この鉱山に連行された986人の中国人の年齢は15歳から67歳までに及んでいる。実に41歳以上が307人(30パーセント)を占めている。そして、そのうち62パーセントが死亡している。まさに山東省の農民たちを畑から日本に、そのまま手あたりしだいに連れてきて虐待したことがわかる。
1990年の夏、中国の河北大学の教授・学生たちが河北省で強制連行の実態を調べた文書がある。その資料によると、日本へ強制連行され、この当時、中国で暮らしていた老人たちは、聞きとり調査ではいちように涙を流し、記憶を語るたびに激高したという。

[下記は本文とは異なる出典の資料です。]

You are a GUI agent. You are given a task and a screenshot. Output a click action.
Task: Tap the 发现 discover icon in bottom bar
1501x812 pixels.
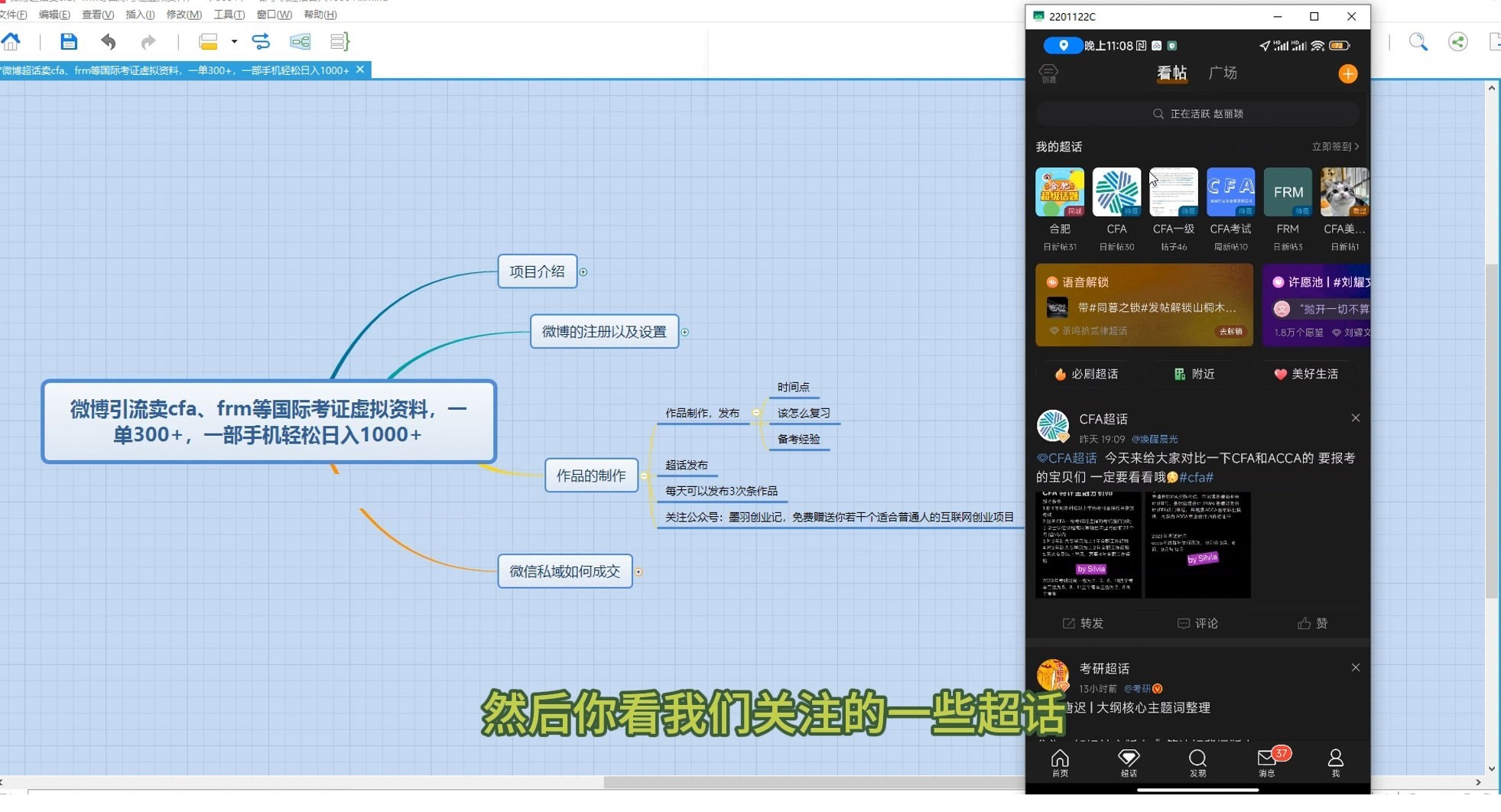[x=1197, y=762]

当時15歳で連行された王子は、不意に訪れた学生たちに涙を流したまま語り始めたが、突然、意識を失って倒れた。語るうちに怒りが高まり、脳血栓を起こしてしまったというのである。
周恩来が香川たちに手渡した“お土産”
戦争末期、香川は八路軍の総政治部に身を置いていた。
延安には、八路軍の日本人捕虜の扱い方を学ぶために、アメリカ陸軍のオブザーバー・グループがやってきた。1944年7月のことである。アメリカ軍としても、徐々に増えていく日本人捕虜に対してどのような対応をすればいいか悩んでいた。
このグループのなかには、のちに日本公使になるエマーソンもいたし、日本軍への「伝単」(戦場での相手国への宣伝ビラ)を作成する日系二世もいた。香川はこういうグループとも交わっていた。
1945年8月半ば、日本がポツダム宣言を受諾するという報告が入った。延安は沸きに沸いたという。
香川は野坂参三らとともに、他の反戦兵士より一足先に延安を離れて、新京(現・長春)に向かった。その折に、周恩来が別れの挨拶を送った。
「中国はまだ遅れている。日本はたしかにすすんでいる。しかし、われわれの国はわれわれの健在なときに社会主義になるだろう。情勢はいい方向に向かっている。私は、あなたたちに何もお土産を与えることはできない。せめて、これをお土産としてほしい」
そういって、周恩来は小さな金の延べ棒を香川たちに手渡した。